--- BEGIN SELECTED TEXT ---

DCCN HPC Guide

Exercise: distribute data analysis in the Torque cluster

This exercise mimics a distributed data analysis assuming that we have to apply the same data analysis algorithm independently on the datasets collected from 5 subjects. We will use the torque cluster to run the analysis in parallel.

Using the commands below to download the exercise package from this link and check its content.

$ wget http://torquemon.dccn.nl/hpc_wiki/cluster_howto/exercise/torque_exercise.tgz
$ tar xvzf torque_exercise.tgz
$ cd torque_exercise
$ ls
run_analysis.sh  subject_1  subject_2  subject_3  subject_4  subject_5

In the package, there are folders for subject data (i.e. subject_{1..5}). In each subject folder, there is a data file containing an encrypted string (URL) pointing to the subject's photo. In this fake analysis, we are going to find out who our subjects are by decrypting the string and downloading the photo into each subject's folder. The core of this analysis has been provided as a function in the bash script run_analysis.sh.

--- END SELECTED TEXT ---
--- BEGIN GIVEN MATERIAL ---

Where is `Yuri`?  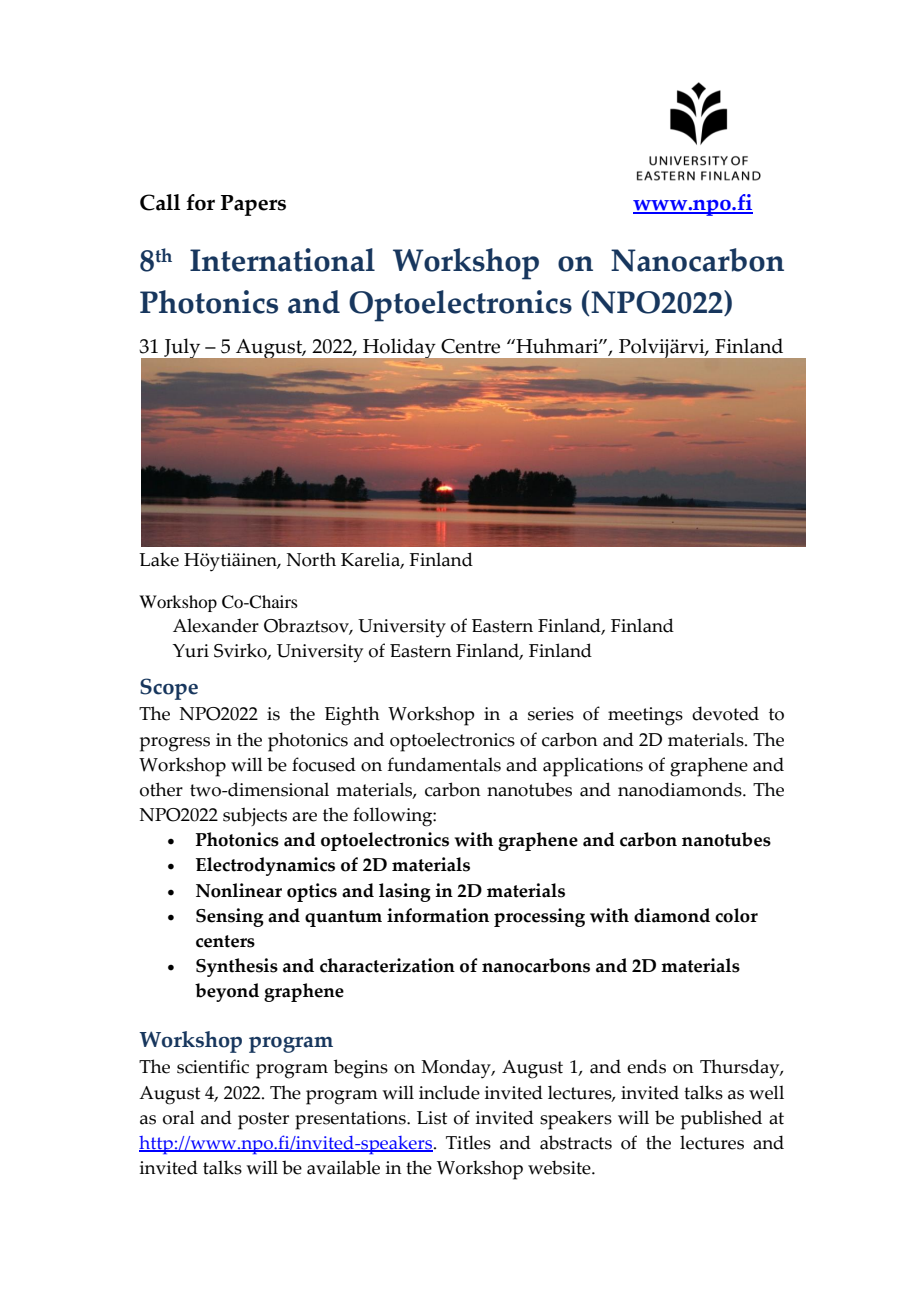 Yuri is located at coordinates (190, 651).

--- END GIVEN MATERIAL ---

### WRITTEN PROBLEM 1
From the Torque exercise above the lines, copy the stretch from "Exercise: distribute data" through "check its content.".
### WRITTEN PROBLEM 2
List every shell command that follows a $ prompt in the Torque exercise above the lines.

### EXERCISE RESPONSE 1
Exercise: distribute data analysis in the Torque cluster

This exercise mimics a distributed data analysis assuming that we have to apply the same data analysis algorithm independently on the datasets collected from 5 subjects. We will use the torque cluster to run the analysis in parallel.

Using the commands below to download the exercise package from this link and check its content.

### EXERCISE RESPONSE 2
wget http://torquemon.dccn.nl/hpc_wiki/cluster_howto/exercise/torque_exercise.tgz
tar xvzf torque_exercise.tgz
cd torque_exercise
ls